自 2025 年 3 月 27 日起,我们建议您使用 android-latest-release
而非 aosp-main
构建 AOSP 并为其做出贡献。如需了解详情,请参阅 AOSP 的变更。
语音交互简介
使用集合让一切井井有条
根据您的偏好保存内容并对其进行分类。
Voice Interaction Service API 可在不同的潜在语音控制应用之上提供一个抽象层。此类实现可按照应用开发中所述的指南进行开发。本集成指南介绍了如何将此类应用集成到某个特定的 Android Automotive OS (AAOS) 系统映像中。
术语
本指南中使用了以下术语:
- 辅助数据:启动语音交互会话后,系统便可以对视图和屏幕中的内容截图,并将这些信息传递给会话。应用可以通过实现
Activity#onProvideAssistData()
和 Activity#onProvideAssistContent()
提供更多信息。
- 按住开始讲话 (PTT):一种实体的语音控制按钮,通常位于方向盘上。
- RecognitionService (RS):应用通过
SpeechRecognizer
API 使用的语音识别服务。VIA 必须同时包含 VoiceInteractionService
和 RecognitionService
。
- 点按后说话 (TTT):软件的语音控制按钮,通常包含在系统界面中。在 Android 中也称为“辅助手势”。
VoiceInteractionService
:VIA 开发者实现的轻量级系统服务。在设备启动时,所选服务由系统服务绑定,且始终处于运行状态。

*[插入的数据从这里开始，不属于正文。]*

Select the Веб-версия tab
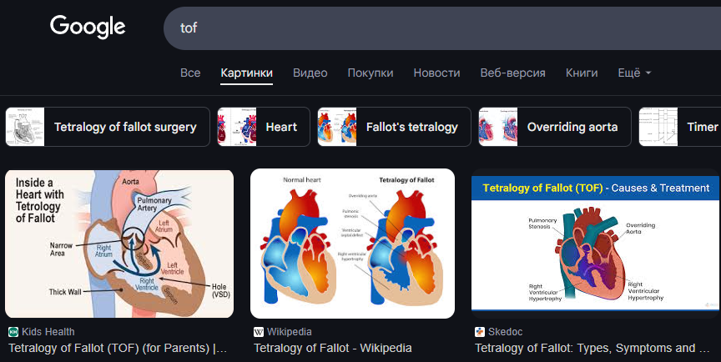The width and height of the screenshot is (721, 362). coord(512,73)
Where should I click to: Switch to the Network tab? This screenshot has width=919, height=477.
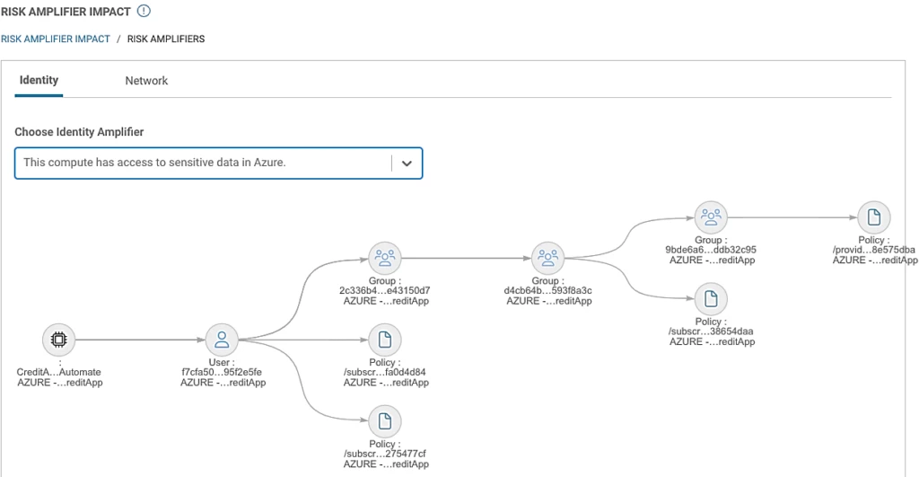click(146, 81)
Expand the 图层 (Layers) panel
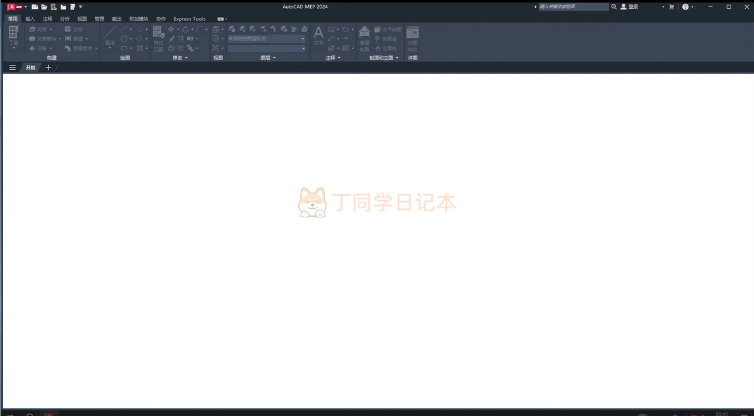This screenshot has width=754, height=416. click(269, 58)
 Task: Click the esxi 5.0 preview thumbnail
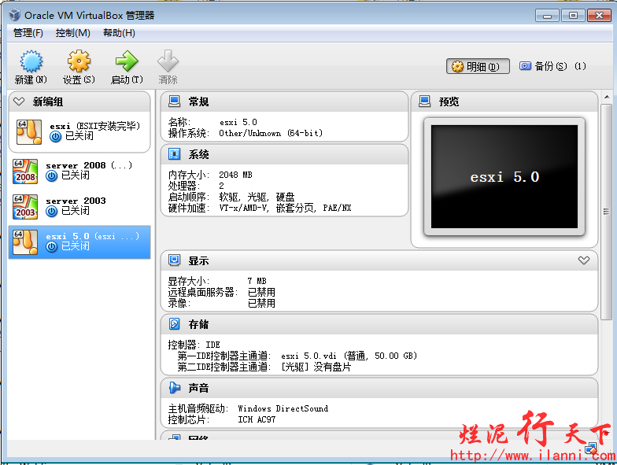pyautogui.click(x=504, y=177)
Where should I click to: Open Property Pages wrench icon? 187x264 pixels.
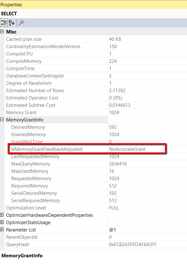pyautogui.click(x=21, y=23)
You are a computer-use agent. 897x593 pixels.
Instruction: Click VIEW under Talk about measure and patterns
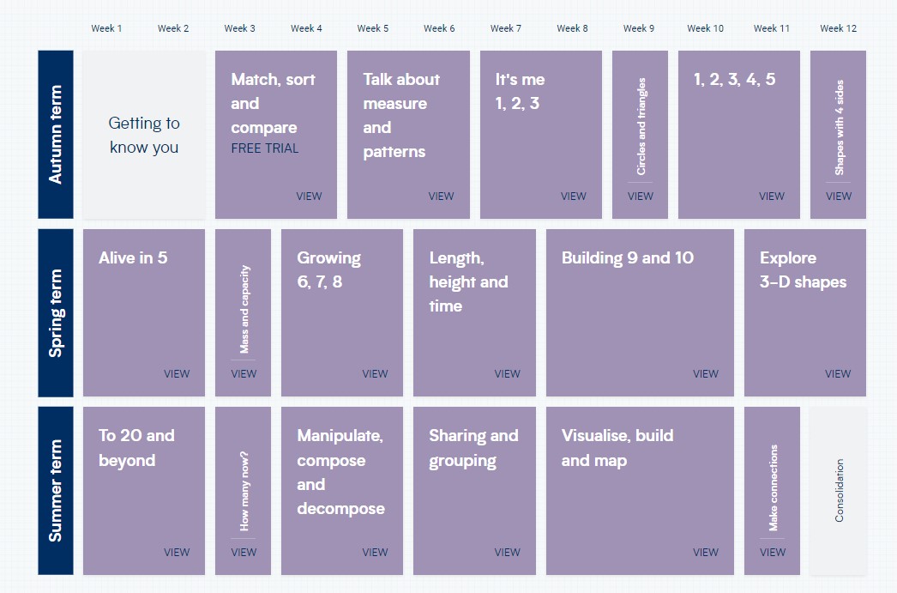click(x=441, y=197)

- VoiceInteractionSession (VIS):该类可封装用户交互业务逻辑,用于向用户显示语音交互的状态,处理 VoiceInteractor 请求并接收辅助数据及屏幕截图数据。
- VoiceInteractionSessionService (VSS):VIA 中的一项服务,用于处理语音交互会话。在用户进行语音交互期间,Android 系统服务会绑定此服务。此会话的所有业务逻辑均在
VoiceSession
类中实现。系统只能保证此服务在单个用户语音会话期间处于活动状态。
- 语音交互应用 (VIA)。充当语音控件的 Android 应用(称为“助理”)。此类应用可通过在其清单中添加
VoiceInteractionService
进行标识。每次只能将其中一个应用设为系统中的默认应用。只有默认应用处于活动状态(与系统服务绑定),且是按住开始讲话 (PTT) 或点按后说话 (TTT) 事件的接收方。
职责
下表介绍了各方的职责。
汽车制造商 (OEM) |
AOSP |
应用开发者 |
- 构建与 AAOS 兼容的信息娱乐系统。
- 实现音频的输入和输出,可选择性地添加 DSP 启动指令检测支持。
- 为语音交互服务授予系统特许权限。
- 遵守与对应用的设置屏幕的访问权限相关的
VoiceInteractionService 要求。
|
- 定义并优化
VoiceInteractionService 及相关 API。
- 向 VIA 开发者提供 API 文档、示例代码和其他相关支持材料。
- 提供含有相关要求和建议的用户体验指南。
|
- 实现
VoiceInteractionService API、RecognitionService API 和 NotificationListenerService API(如需查看详细说明,请参阅应用开发)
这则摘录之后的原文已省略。